• Hedonistic Seduction

    Date posted: November 3, 2009 Author: jolanta
    In my paintings, I attempt to reflect my sense of the times we are living in, both how richly interesting they are and how difficult it is for most of us to navigate their uncharted waters.

    Terry Rodgers

    Terry Rodgers, The Palace of Automorphic Delights, 2009. Oil on linen, 84 x 126 inches. Courtesy Torch Gallery.

    In my paintings, I attempt to reflect my sense of the times we are living in, both how richly interesting they are and how difficult it is for most of us to navigate their uncharted waters. The scenes are imagined, but I use real people as reference to work from. The process often begins with seeing someone whose expressive possibilities strike me. I stop people in restaurants, on the street, in clubs—wherever I find individuals whose faces suggest both beauty and inner depth—arrange to photograph them. Then I wrestle with various photos to see which might “speak” to each other. By playing with them on the computer and drawing them I finally work out the designs. After resolving a design, I draw it out on the canvas; my underpainting roughs in the colors in acrylic, and then with the oil on linen.

    One of the things I’m trying to get at is the pure complexity of what we have to deal with—the influences, pressures, deceptions, seductions, and co-opting of language. The profusion of vectoral interplay in the designs themselves is an attempt to mirror that set of conflicting influences. Some might believe that my work portrays the modern worlds’ insatiable appetite for beauty, sex, fame, and money, but to me, the subject is much bigger than that: these fictions are created everywhere.

    It is surprising how little the difference there is between fictions about war bringing peace, and the kind of fictions that suggest certain lifestyles will bring a kind of significant satisfaction. Inadvertently, these become the kinds of fictions we live by, and they come from a multitude of sources—magazines, television, movies, politicians, churches, friends, and so on.   
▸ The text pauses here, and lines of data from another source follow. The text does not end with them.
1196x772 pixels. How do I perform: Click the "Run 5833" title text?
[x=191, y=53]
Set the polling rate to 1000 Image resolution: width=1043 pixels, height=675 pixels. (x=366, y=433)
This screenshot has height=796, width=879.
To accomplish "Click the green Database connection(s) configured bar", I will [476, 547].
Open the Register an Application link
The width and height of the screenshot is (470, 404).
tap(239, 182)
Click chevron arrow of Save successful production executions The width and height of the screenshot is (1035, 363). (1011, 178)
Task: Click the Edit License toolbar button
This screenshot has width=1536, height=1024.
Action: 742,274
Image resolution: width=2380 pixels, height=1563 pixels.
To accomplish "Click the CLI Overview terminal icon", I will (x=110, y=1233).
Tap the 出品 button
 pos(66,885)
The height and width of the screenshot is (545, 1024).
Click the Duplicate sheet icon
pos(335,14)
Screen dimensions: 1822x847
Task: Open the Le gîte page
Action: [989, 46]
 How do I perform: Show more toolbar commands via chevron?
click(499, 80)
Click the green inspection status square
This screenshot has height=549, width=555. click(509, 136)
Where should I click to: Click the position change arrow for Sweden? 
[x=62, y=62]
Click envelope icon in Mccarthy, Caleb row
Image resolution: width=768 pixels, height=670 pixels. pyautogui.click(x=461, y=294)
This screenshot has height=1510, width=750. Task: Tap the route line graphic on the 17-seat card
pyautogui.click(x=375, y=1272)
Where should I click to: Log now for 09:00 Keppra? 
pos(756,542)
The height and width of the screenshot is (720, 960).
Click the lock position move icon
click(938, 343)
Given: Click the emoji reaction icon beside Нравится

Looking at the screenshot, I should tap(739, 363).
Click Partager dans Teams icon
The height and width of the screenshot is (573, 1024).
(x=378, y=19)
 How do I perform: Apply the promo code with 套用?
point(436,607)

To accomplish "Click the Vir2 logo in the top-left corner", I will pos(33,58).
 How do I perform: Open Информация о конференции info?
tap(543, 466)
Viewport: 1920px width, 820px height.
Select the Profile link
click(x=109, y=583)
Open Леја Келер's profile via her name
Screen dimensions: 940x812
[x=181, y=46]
    I’ve always been fascinated by what we look like. In these party scenes I use nudity because I want it to suggest who we are beneath all the disguises we adorn ourselves with. One part of the confusing modern conundrum is that the nude body, which used to be private, connoting something revealed, has now been appropriated as another façade to sell ourselves—buffed up, glossed, waxed, tanned, “prostheticized,” and accessorized.

    These party metaphors are meant to somehow depict our collective ideals or fantasies—not directly, but rather by suggestion. I create large paintings because I find that the figures enter into our space as viewers. They impinge upon us and we inadvertently react. These paintings are also about the viewer—how our own lenses determine our perceptions.

    These party scenes seem like the perfect way to combine many aspects of our lives. There is the language of desire that so pervades our commercial and private worlds. It is not just sexual desire, but desire for beauty, for wealth, happiness, and most of all for acceptance. The figures collectively represent the imaginary worlds many of us carry within us. There is also the cultural representation of the places and all that they connote, and the abstract maelstrom of energy that combines and connects all these parts through the vectors, the paint, the color, and the light. These party scenes become a vehicle for examining how we live and think.